Causou preocupação em diversos especialistas na área da saúde a mentira dita pelo presidente Jair Bolsonaro (sem partido) em uma live transmitida nas redes sociais na última quinta-feira (21). Em seu discurso, o mandatário afirmou falsamente que um relatório do Reino Unido descobriu que pessoas vacinadas com as duas doses da vacina contra a covid-19 estão sendo diagnosticadas com AIDS, a síndrome de imunodeficiência adquirida. Os maiores e mais influentes médicos especializados no assunto desmentem a totalmente equivocada fala de Bolsonaro. Além disso, o próprio governo britânico afasta a possibilidade de existência do relatório mencionado.
Bolsonaro diz que vacina contra covid-19 causa AIDS
Procurado pelo portal G1, o Departamento de Saúde e Assistência Social do Reino Unido negou a existência do relatório lido pelo presidente do Brasil e disse que a mentira foi publicada em um site especializado em produção de fake news e teorias conspiratórias. Oficial de comunicações da Agência de Segurança de Saúde do Reino Unido, Zahraa Vindhani disse que "as vacinas contra a Covid-19 não causam Aids" e reforçou aquilo que já se sabe desde os anos 1980: "A Aids é causada pelo HIV."
O que dizem os médicos?
Em nota, o Comitê de HIV/aids da Sociedade Brasileira de Infectologia (SBI) disse que "não se conhece nenhuma relação entre qualquer vacina contra a COVID-19 e o desenvolvimento de síndrome da imunodeficiência adquirida". O comunicado foi endossado pela Associação Médica Brasileira (AMB). "Repudiamos toda e qualquer notícia falsa que circule e faça menção a esta associação inexistente", completa.

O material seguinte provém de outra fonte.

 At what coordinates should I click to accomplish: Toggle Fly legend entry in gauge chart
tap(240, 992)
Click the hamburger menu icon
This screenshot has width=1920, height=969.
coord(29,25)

A microbiologista Natalia Pasternak escreveu no Twitter: "Vacinas não causam AIDS!!!! Nenhuma vacina!". Médico sanitarista, professor e pesquisador da Universidade de São Paulo, Daniel Dourado, concordou com Natalia:
Não existe NENHUMA possibilidade de vacina causar AIDS. ZERO. Qualquer que seja a vacina. É isso que precisa ser divulgado de forma clara e direta.
— Daniel A. Dourado (@dadourado) October 23, 2021
Ao G1, a mestre em imunologia pela USP, doutora em biociências e fisiopatologia pela Universidade Estadual de Maringá e professora titular na Universidade Paulista, Letícia Sarturi, apontou ainda inconsistências na notícia falsa apresentada por Bolsonaro.
"O artigo fala de uma possível redução de imunidade e degradação do sistema imune, que é por uma possível deficiência, mas ele não fala em nenhum momento como se chegou àqueles resultados. Em nenhum momento você tem como foi medida a porcentagem da imunidade. Porque a gente não mede a porcentagem da imunidade. Na imunologia, a gente pode medir o título de anticorpos, ou seja, quantos anticorpos estão sendo produzidos. Você pode medir a resposta imunocelular pela quantidade de células TCD8 e TCD4 que são direcionadas contra os vírus. Você consegue medir isso, fazer contagem de quantas células tem, você consegue titular o nível de anticorpos que o paciente tem. Então, você consegue fazer esse tipo de coisa em uma pesquisa. Mas você não consegue dar uma porcentagem de imunidade, porque imunidade é uma coisa muito subjetiva. Então, você não tem como falar: 'Essa pessoa tem tantos por cento de imunidade'. Você pode aferir alguns parâmetros do sistema imune, você pode aferir a imunidade celular pela quantidade de células que respondem. Você pode aferir a imunidade humoral pelo nível de anticorpos que há ali no organismo, mas não tem como calcular o percentual de imunidade. Isso é bem absurdo. O texto não fala em nenhum momento como isso foi calculado, qual a metodologia que foi usada para chegar a uma porcentagem. Ainda mais essa perda semanal de imunidade, isso é bem estranho", disse.
"O autor do texto fala que essa queda da imunidade se deve a uma deterioração do sistema imune porque os pacientes que estão sendo vacinados estão tendo imunodeficiência e isso é absurdo", acrescentou.
Fake News apagada
No domingo, o Facebook apagou da plataforma a live onde Bolsonaro falou as mentiras sobre a vacina contra a covid-19. De acordo com o portal Poder 360, o senador Alessandro Vieria (Cidadania-SE) pediu que a CPI da Covid-19 encaminhe o caso para o ministro do Supremo Tribunal Federal (STF), que é relator do inquérito das fake news.
“A democracia brasileira precisa urgentemente aprender a lidar com um PR [presidente da República] que comete crimes em série”, disse o congressista.